How does it feel to initial his own plans?
“It’s something to be proud of for sure,” he smiled. “This is my work that someone is going to be using.”
With several subdisciplines within Civil Engineering, Craig was thoughtful in selecting an internship with PTE, a firm that specializes in land development and has an environmental team.
“I’m not entirely sure what subdiscipline I want to take, whether I want to continue with CAD, be in the field more, or go into structures or environmental,” explained Craig. “That’s why I wanted to come here. The first step in any big project is land development: getting a design down, figuring out how it affects the site environmentally, and getting a survey team out.”
Craig is now witnessing these first steps play out in real time. Once the survey team goes into the field, their data points are exported and used to create a basemap.
“The physical elements of the world are brought into a CAD program,” Craig explained. “I’ve learned how to bring in points from the field into CAD. Now, it’s actually clicking in my head. This is how we can look at what the surveyors shot in the field, if it’s good data or bad data, if we need to fix shots that were taken in the field. You know contours, elevations, and you can decide where to put what the client wants. The end result is a design on a piece of paper, a visual element to give to a client.”
Internships provide context and real-world application of textbook topics. Hands-on experience is a powerful tool in shaping professional expertise.

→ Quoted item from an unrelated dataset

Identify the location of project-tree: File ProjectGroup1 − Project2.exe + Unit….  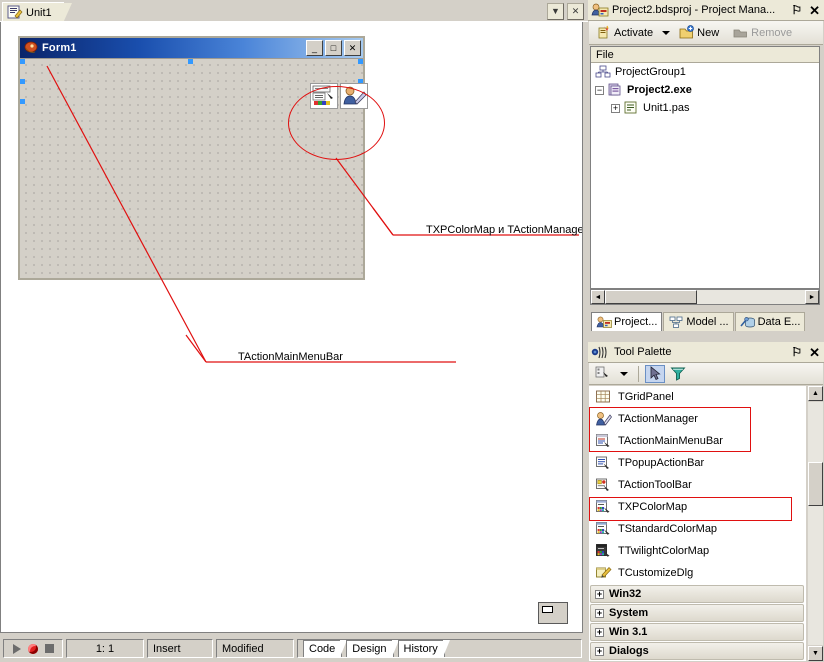
(705, 168).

“I’ve already learned so much,” Craig marveled, thinking of his first few full-time weeks at PTE. “Terminology. Now, I know the functionality of some of these things. For example, I could’ve told you that water goes into an inlet. But now I can tell you that it goes into an inlet, then into a pipe, and then into a detention basin. Basically: inlet, pipe, inlet, basin.”
What else is he learning?
“(Dirt) fill is expensive, so trying to even out the cut and fill that you have on a site will make projects so much cheaper,” noted Craig. “What the roles are in project development, how a PM (project manager) communicates with a client. The cost of ripping up pavement when deciding where to locate a building. Figuring out how much impervious coverage is allowed.”
Learning the rules of the road and how they impact a project is another valuable takeaway for interns.

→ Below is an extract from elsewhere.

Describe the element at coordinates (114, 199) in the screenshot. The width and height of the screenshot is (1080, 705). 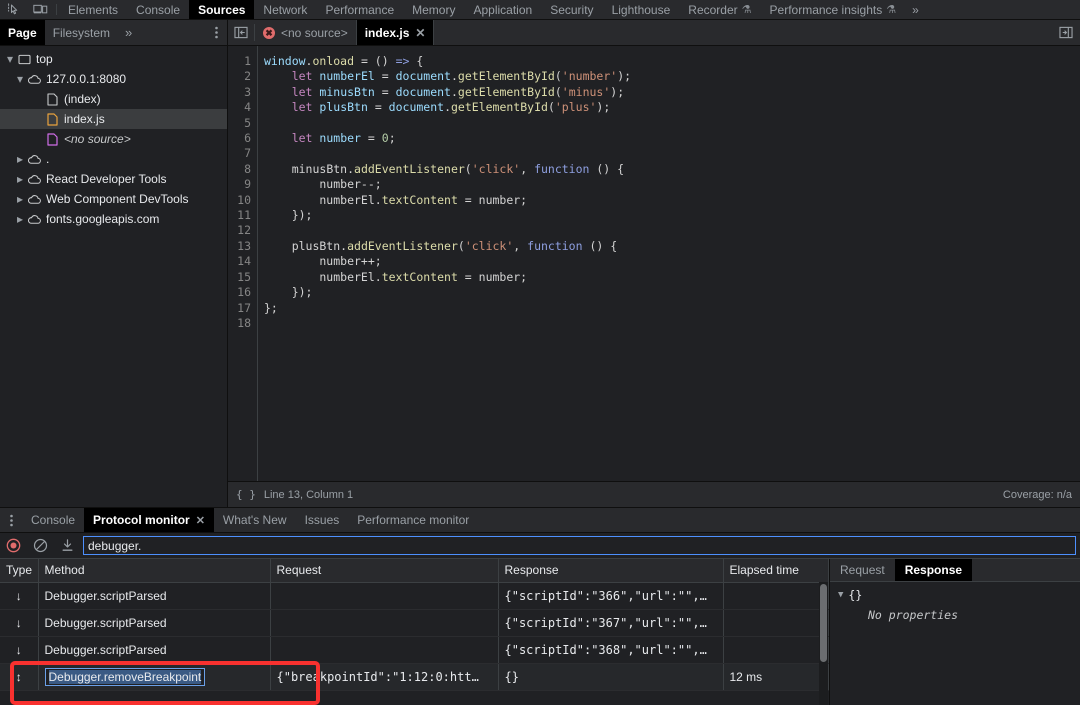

“That’s another thing that I’m learning - codes and ordinance for various townships, how some are stricter,” Craig mused. “Growing up, I knew that they had different codes and ordinances, like how there are no light-up signs in the Bellefonte Borough to preserve the historical character. Now, I have the knowledge to find (the ordinances), apply it to a project, and tell the client, ‘you can/cannot do this because the townships says you can or cannot.’”
Since Craig began his full-time internship at PTE, he has been welcomed as one of the team. During the weekly staff meetings, he reports on his own projects and hears about all of the other projects that are currently in progress. He has also gone on a site visit to see a new residential development: Orchard View.
As part of PTE’s ongoing training and mentorship initiatives, Craig also attended a recent project manager training that Sepp hosted.
“That was probably one of my biggest incentives to working here,” Craig recalled. “There are a lot of really experienced people here.”
It’s not all work for PTE’s employee-owners. This summer’s plans include a hike to Musser Gap, a visit to J&L Cidery, and a night out with the Spikes.
Craig is an avid sports fan and is playing on PTE’s co-ed softball team, the Silt Sox.
“I think I attended all but three Spikes’ games last summer,” he said. “That’s what I do in my free time – just attend sports games.”
As the president of the Roar Zone, Penn State Men’s Hockey Student Section, attendance at games is given.
“I’ll be the one banging on the drums,” Craig laughed.
With plenty of alumni and fans in the PTE crew, there are sure to be some familiar faces in the crowd at Pegula this fall when Craig leads a “We Are” chant.
PTE employees and family members at 2022 Penn State Men's Hockey game.